Ce n’est pas tout. Il en est ainsi de la recherche et de l’identification des personnes à partir d’indices divers, de la caractérisation sur les scènes de crime de traces biologiques ou chimiques, même les plus infimes, ou encore de l’établissement de la date du décès, lors de la découverte d’un cadavre, pour la manifestation de la vérité.
Kolda et Sédhiou n’ont pas de médecin légiste
En plus de l’absence de la police scientifique et technique à laquelle elles sont confrontées, les régions de Kolda et de Sédhiou n’ont pas également de médecin légiste.

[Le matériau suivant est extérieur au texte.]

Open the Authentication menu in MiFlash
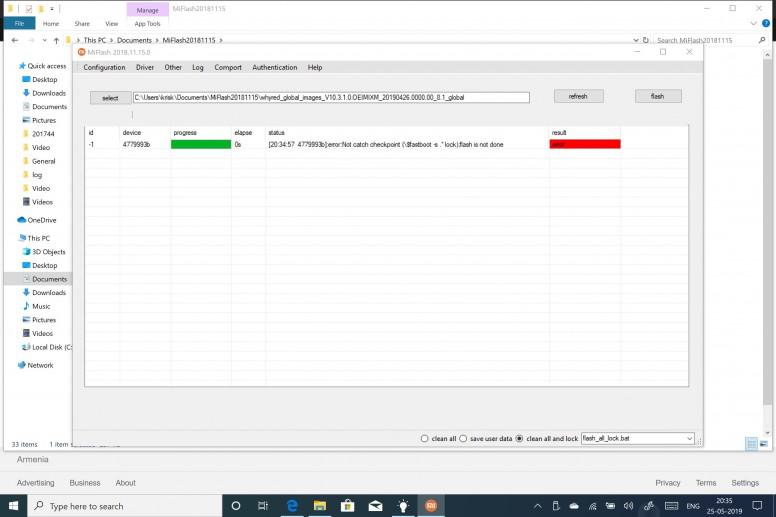Image resolution: width=776 pixels, height=517 pixels. 274,68
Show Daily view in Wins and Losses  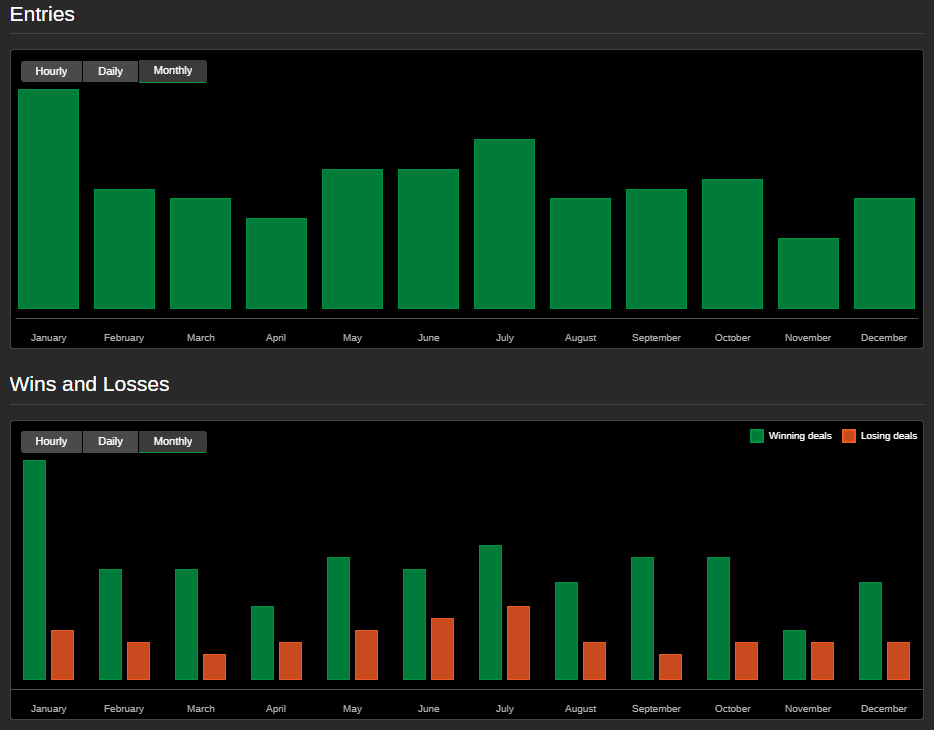click(110, 442)
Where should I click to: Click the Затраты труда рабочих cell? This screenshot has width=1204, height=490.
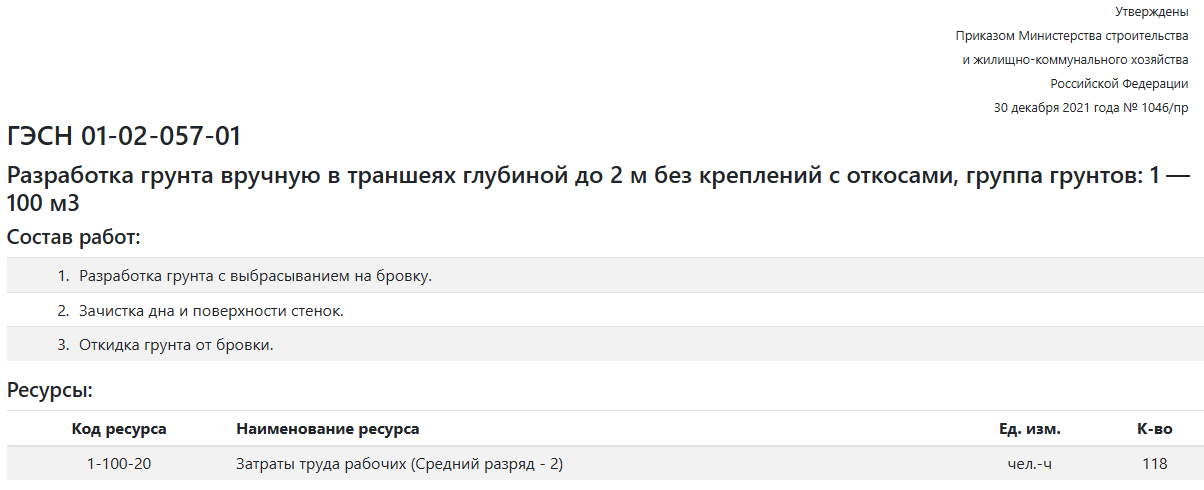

Dans ces localités, la plupart des certificats de genre de mort sont délivrés par des chirurgiens-orthopédistes ou des médecins. « Rarement, nous recevons un certificat de genre de mort délivré par un médecin légiste. C’est un grand handicap pour nous et pour les enquêteurs », note une source judiciaire. Celle-ci regrette que les médecins légistes soient installés « dans le confort de Dakar » au détriment de certaines régions comme Kolda et Sédhiou. « Les conclusions que nous recevons des agents de santé locaux ne sont pas pointues et ne permettent pas véritablement de déterminer les véritables causes de la mort. Cela n’aide pas les juges à saisir la quintessence même de la question qui leur a été posée. Parce qu’on ne demande pas à ces spécialistes de la santé de constater simplement une mort, mais à travers le certificat de genre de mort, de déterminer, si possible, les causes de la mort. Ce qui pourrait également nous aider à faire correctement notre travail », rumine-t-il.